La idea de diseño, es fácil de ver, combinaba muy bien con la creencia en una inteligencia creadora. El cristianismo, que al fin y al cabo estableció sus marcos teológicos sobre unos sustratos filosóficos de raíz griega, encontró, pues, en el diseño un argumento confortable para explicar la acción del Creador. Un diseño es, también, un designio. Y era el designio divino, después de todo, el punto focal adonde conducía la diversidad adaptativa. De acuerdo con la cosmovisión cristiana, además, todo ello subordinado al lugar preeminente que ocupaban los humanos como culminación de la creación divina. La razón final de toda la trama de diseño que sostenía la naturaleza no era otra que garantizar nuestra existencia.

Material:

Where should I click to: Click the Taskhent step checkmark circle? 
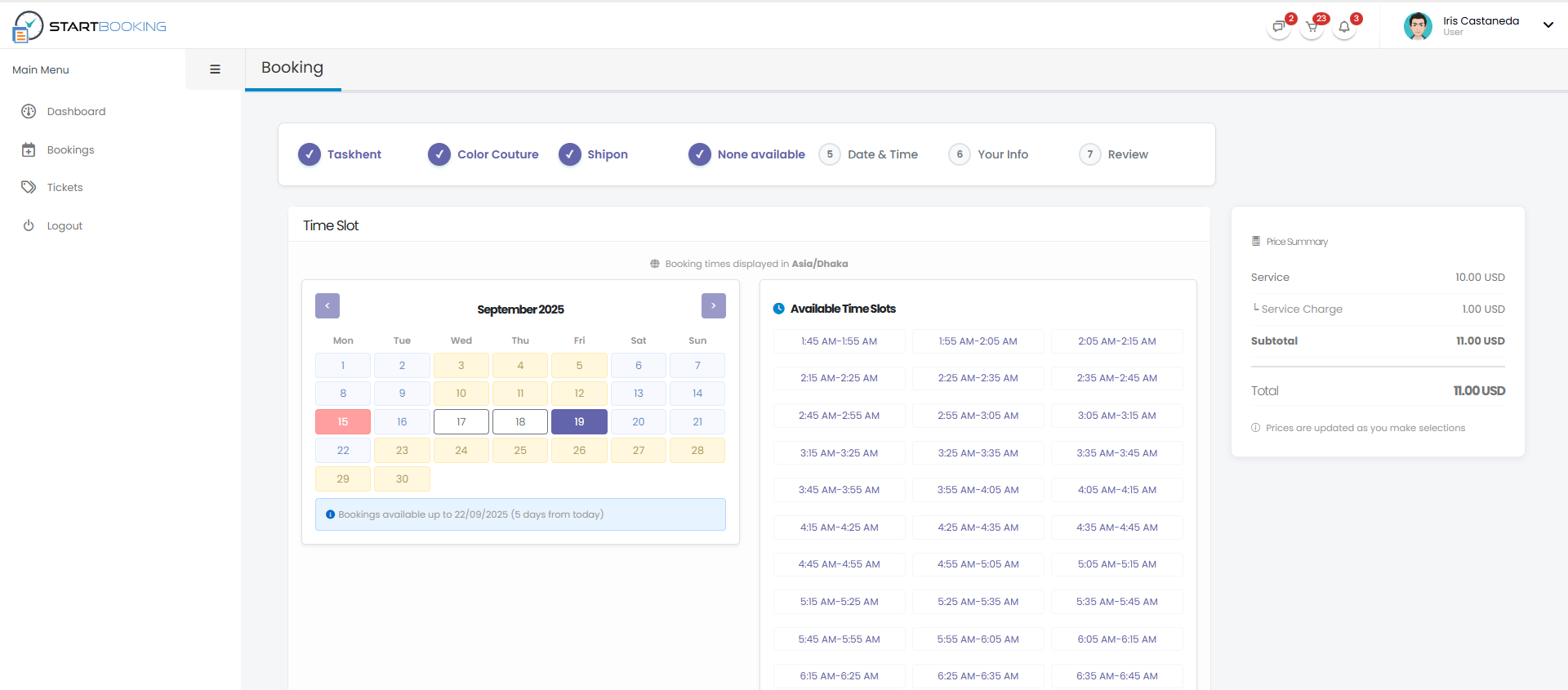(310, 154)
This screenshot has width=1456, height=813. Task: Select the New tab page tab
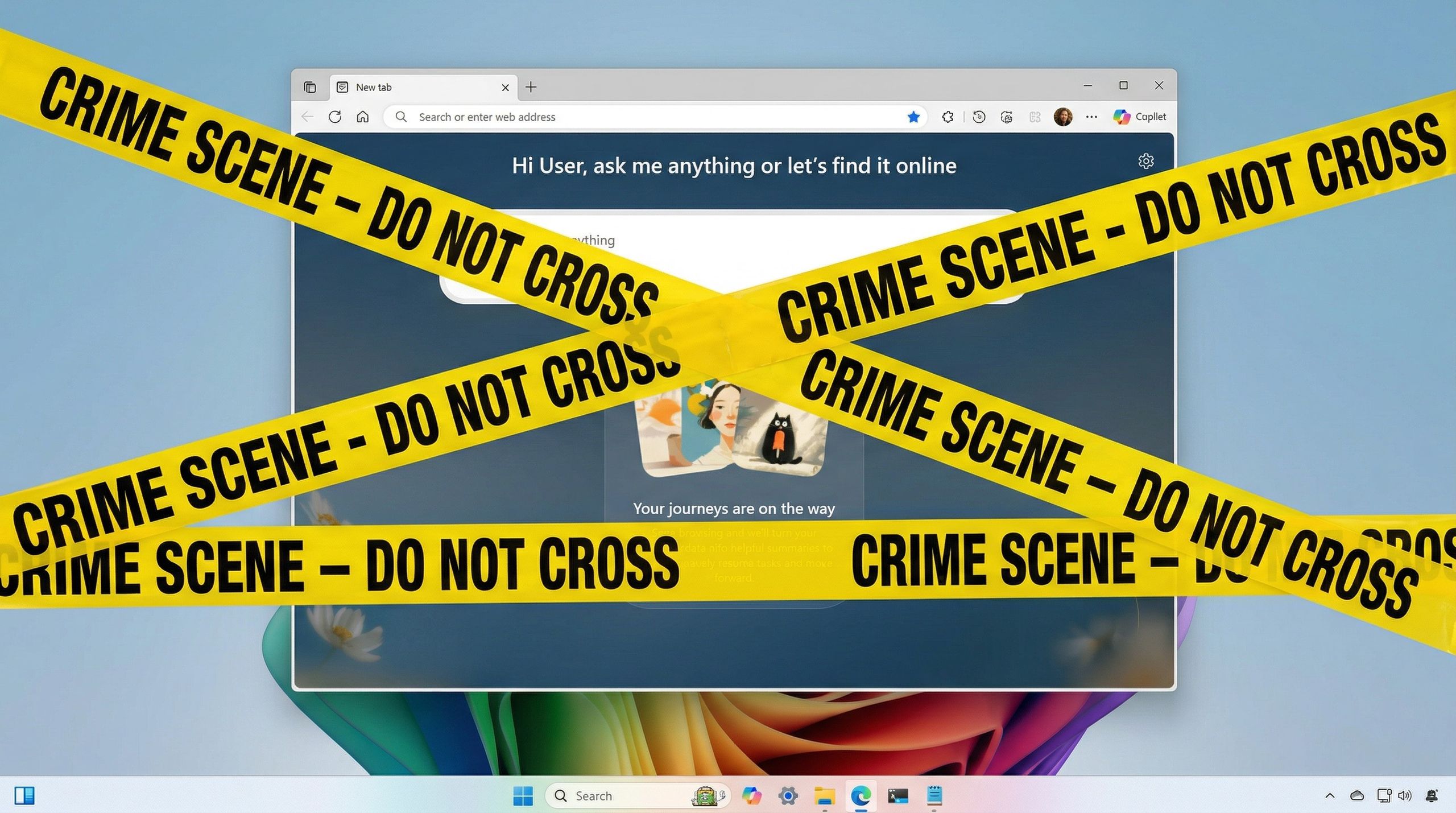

Qué harás:
#1 Resume el artículo en dos oraciones.
#2 Transcribe el pasaje del artículo que va desde "La idea de diseño, es" hasta "garantizar nuestra existencia.".

Las soluciones:
#1 El cristianismo, cuyos marcos teológicos se asentaron sobre bases filosóficas griegas, encontró en la idea de diseño un argumento cómodo para explicar la acción del Creador, ya que un diseño es también un designio, y el designio divino era el punto al que conducía la diversidad adaptativa. Según la cosmovisión cristiana, todo ello quedaba subordinado al lugar preeminente de los humanos como culminación de la creación, de modo que la razón final del diseño de la naturaleza era garantizar nuestra existencia.

#2
La idea de diseño, es fácil de ver, combinaba muy bien con la creencia en una inteligencia creadora. El cristianismo, que al fin y al cabo estableció sus marcos teológicos sobre unos sustratos filosóficos de raíz griega, encontró, pues, en el diseño un argumento confortable para explicar la acción del Creador. Un diseño es, también, un designio. Y era el designio divino, después de todo, el punto focal adonde conducía la diversidad adaptativa. De acuerdo con la cosmovisión cristiana, además, todo ello subordinado al lugar preeminente que ocupaban los humanos como culminación de la creación divina. La razón final de toda la trama de diseño que sostenía la naturaleza no era otra que garantizar nuestra existencia.